個人の性格や能力に因るもの(上記(1))である、とか、不登校からの連続性(上記(2))など、各種の論が唱えられていますが、私は、上記(3)(4)の説を支持しています ―― というのは、私がとても共感できる説だからです。
個人的な話になるのですが、私は、社会人の10日間近くに及ぶ長期休暇とか、学生たちの40日近くに及ぶ夏季休暇の廃止を主張する者の一人です。理由は簡単。「11日目の出社が死ぬほど憂鬱だから」です*)。
*)長期休暇後の出社/登校が楽しみでたまらないという人。私はあなたが嫌いです。
もし、このような長期休暇が「ひきこもり」のきっかけになっていると言われれば、私は強く賛同します。
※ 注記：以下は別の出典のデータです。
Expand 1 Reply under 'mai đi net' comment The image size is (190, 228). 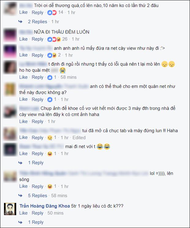coord(36,163)
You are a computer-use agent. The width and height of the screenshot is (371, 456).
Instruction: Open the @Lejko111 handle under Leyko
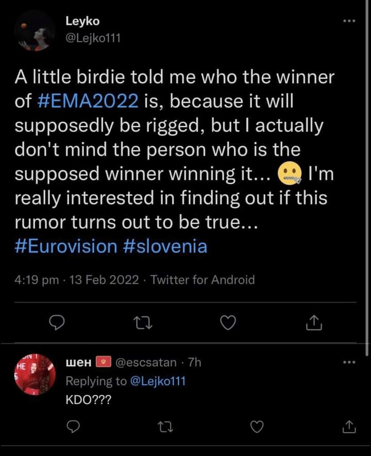pos(93,38)

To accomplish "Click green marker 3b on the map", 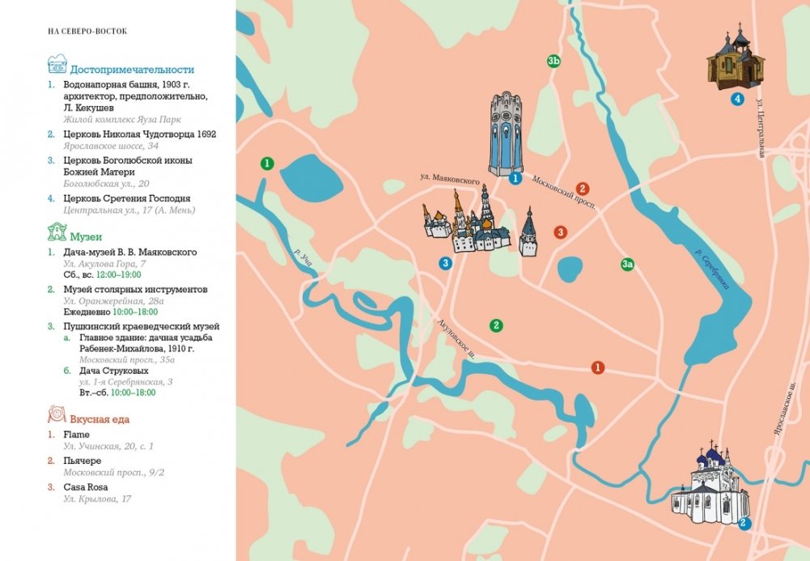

実際、一日休暇を延せば、その次の日がさらに辛くなることは、行動経済学的にも論証されていますし、私も以前シミュレーションでその事実を示しました(関連記事:「未来を占う人工知能 〜人類が生み出した至宝の測定ツール」)。
一方で、このような議論には意味がないという考え方もあるようです。「ひきこもり」は、現時点では原因が特定できておらず、いつでも、誰にでも罹患するインフルエンザのようなものだからです。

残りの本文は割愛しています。